Przykładowo niedoświadczony człowiek nie wie, że skoro ma kredyt na poziomie 100 tys. zł to tak naprawdę musi zarobić 119 tys, gdyż każda złotówka przeznaczona na spłatę kredytu sprawia, że zwiększa się dochód przedsiębiorstwa, a ten jest opodatkowany. Kiedy człowiek brał kredyt kupował różne rzeczy, co było kosztem firmy i nie płacił podatku. Tak naprawdę podatek zapłaci, tylko później, w momencie spłaty kredytu, gdyż pieniądze zamiast wydać na coś co będzie kosztem trzeba wydać na coś co nim nie jest. Taka tam drobna nauka płynąca z doświadczenia, ale właśnie miliony takich małych rzeczy dają mądrość.

W Polsce rzeczywiście nieterminowe płacenie faktur jest problemem znacznie silniejszym niż w rozwiniętych krajach. Jest to problem braku doświadczenia w prowadzeniu działalności i nierozumienia pewnych zależności. Bardzo dobrze to ilustruje rynek najmu nieruchomości.

Wielokrotnie wynajmowałem w Polsce jakieś nieruchomości. Czy to biura, sale wykładowe, mieszkania czy domy.

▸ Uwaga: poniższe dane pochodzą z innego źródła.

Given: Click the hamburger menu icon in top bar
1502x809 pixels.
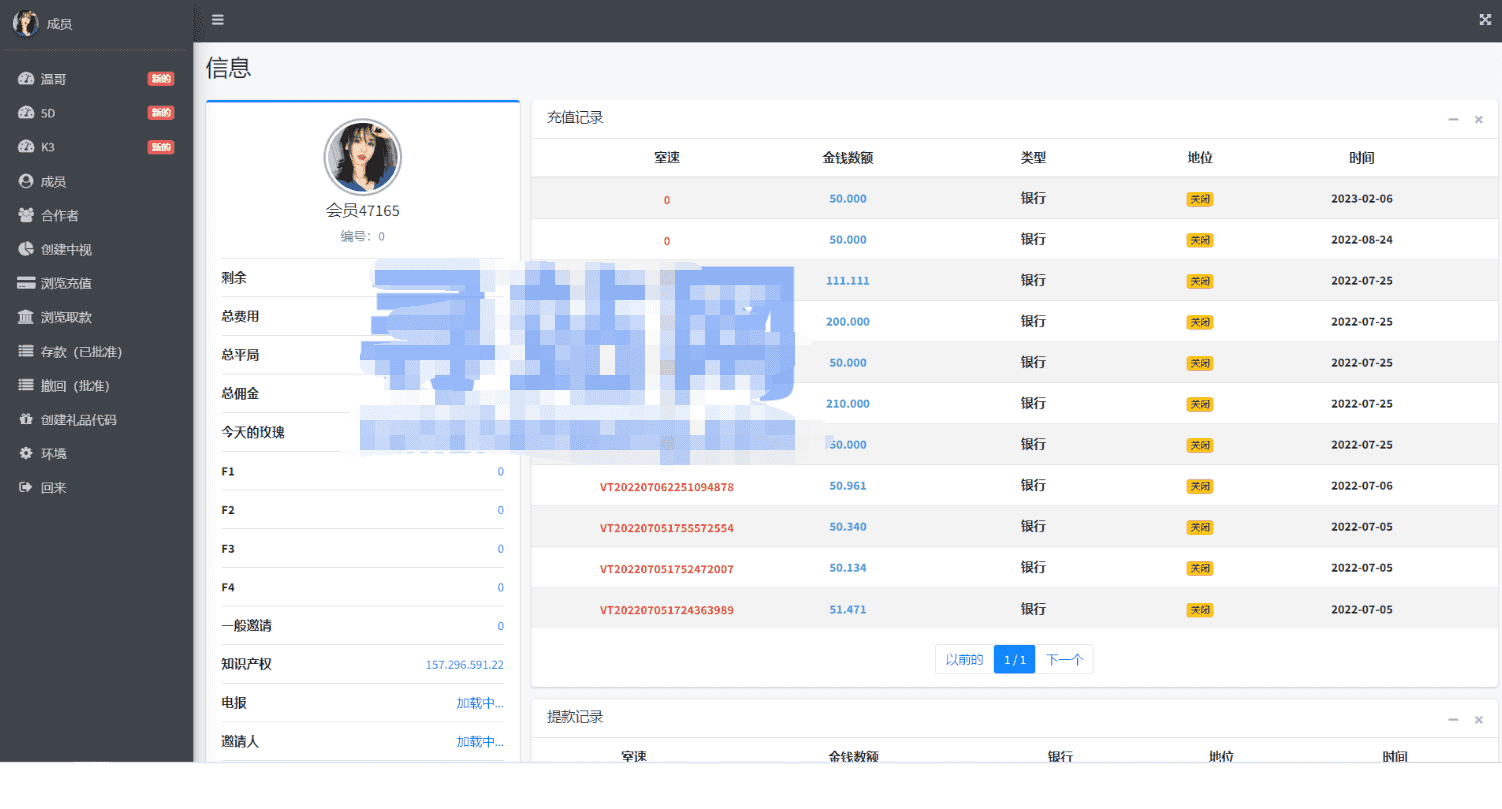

Bardziej w Polsce niż za granicą, ale moje doświadczenia za granicą uzupełniają rozmowy z tysiącami imigrantów. Otóż wynajęcie mieszkania w USA, Niemczech czy Anglii jest znacznie trudniejsze niż w Polsce nawet dla ludzi, którzy mają pieniądze. W Polsce jeszcze nigdy nie słyszałem, aby ktoś żądał ode mnie przy wynajmie czegokolwiek zaświadczenia o zarobkach, kontaktu do pracodawcy oraz namiarów na ludzi, którzy mogliby wystawić mi referencje, a takie rzeczy w krajach rozwiniętych zdarzają się bardzo często. O swoich problemach z wynajmem mieszkania w Kalifornii opowiadał Janek Fijor w swojej audycji. Na zachodzie raczej wolą nie wynająć, niż wpuścić człowieka, który nie będzie płacił czy zniszczy nieruchomość. U nas te proporcje są trochę inne.

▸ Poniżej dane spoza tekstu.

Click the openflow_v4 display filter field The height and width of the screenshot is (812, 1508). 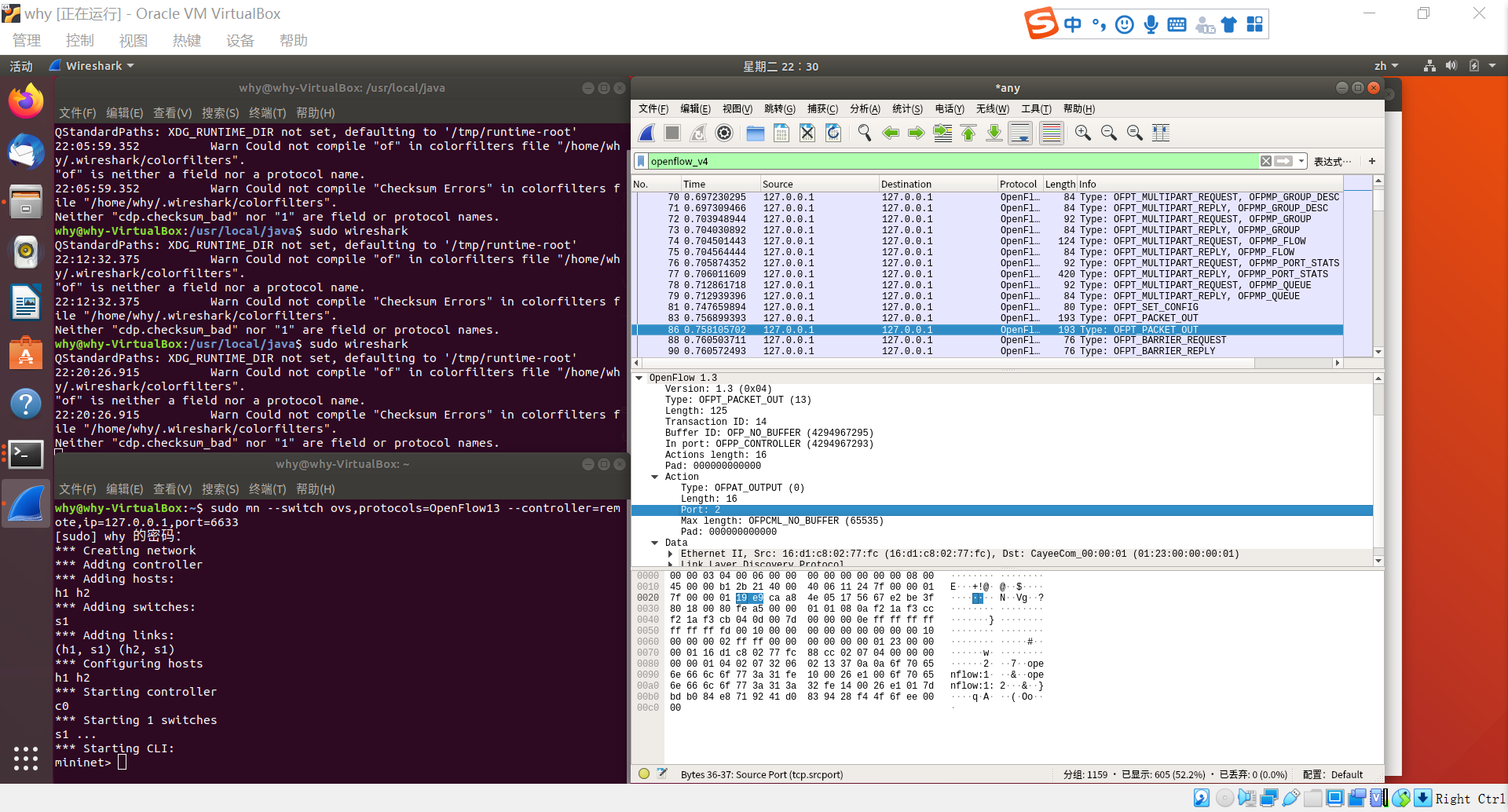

Oczywiście trend jest taki, że i u nas wymaga się coraz więcej. Jest to jedyny słuszny trend, gdyż płynący z powolnego nabierania doświadczenia przez uczestników rynku. Polscy przedsiębiorcy poza branżą nieruchomości uczą się jednak znacznie wolniej. Wiele branż działa na zasadzie kredytu kupieckiego. Przeważnie po zapłaceniu za pierwsze 2-3 dostawy gotówką da się uzyskać odroczenie płatności. Przeważnie wiążę się to tylko z dosłaniem skanów dokumentów firmowych (wpis, nip i regon).

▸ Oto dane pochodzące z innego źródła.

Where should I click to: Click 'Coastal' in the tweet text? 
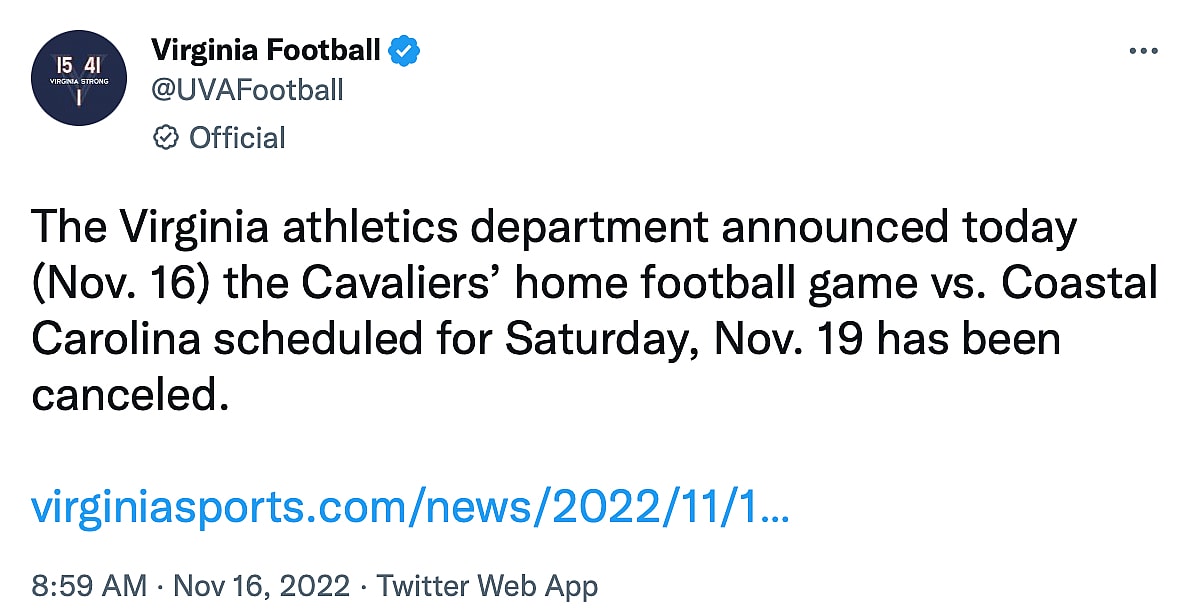coord(1079,284)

Działałem na rynku handlu w internecie przeszło prawie 10 lat. Rozliczałem się w ten sposób z setkami firm. Nigdy nie spotkałem się z takimi ograniczeniami przy odroczonej płatności jak wielkość firmy lub czas jej funkcjonowania na rynku. Nikt nie kazał mi dosyłać przy przejściu na odroczone płatności bilansu/rachunku zysków i strat, ani nie prosił mnie o podanie dwóch innych dostawców/odbiorców z którymi współpracuje minimum rok, aby firma mogła się skontaktować i najzwyczajniej zapytać o moją wiarygodność. Nigdy nie kazali mi podpisywać weksli, oświadczeń o posiadaniu przez firmę majątku/dochodu. Nawet zwykła umowę podpisywałem przy zaledwie 2-5% przypadków. Od 2 lat coraz więcej działam w bardziej rozwiniętych krajach i wielokrotnie się spotkałem z takimi wymaganiami przy przejściu na odroczoną płatność.

Czy rozwiązuje to problem? Oczywiście, że nie. Czy ogranicza jego skalę? Diametralnie. Nie pamiętam dokładnie, kto, ale chyba Cialdini przebadał, że w branży ubezpieczeniowej danie klientowi do podpisania oprócz umowy ubezpieczenia również oddzielnego oświadczenia o tym, że klient zobowiązuje się nie wyłudzać odszkodowania itp, powoduje spadek wyłudzeń o kilkanaście procent. Takie psychologiczne zagranie.

Jeżeli mamy podpisaną umowę z klientem to podpisanie dodatkowo do umowy oddzielnego papierka o nazwie weksel nie zwiększa ani o jotę naszych szans przy sporze w sądzie. Wydawać by się mogło zbędne. Kolekcjonowanie weksli jednak jakimś cudem zwiększa ściągalność należności nawet do 50%.

Oczywiście każda branża ma swoje regulacje i nie ma co też przesadzać z ilością papierków, ale sory nie wszystko na gębę, szanować siebie też trzeba. Zwłaszcza w dzisiejszych czasach. Od 2008 roku liczba egzekucji komorniczych się potroiła i ciągle rośnie. W 2013 roku notujemy 700 prób samobójczych miesięcznie. Rok wcześniej było to zaledwie 480 prób, a rok wcześniej jeszcze mniej. To mówi o tym, że w przyszłości będzie coraz trudniej odzyskać pieniądze.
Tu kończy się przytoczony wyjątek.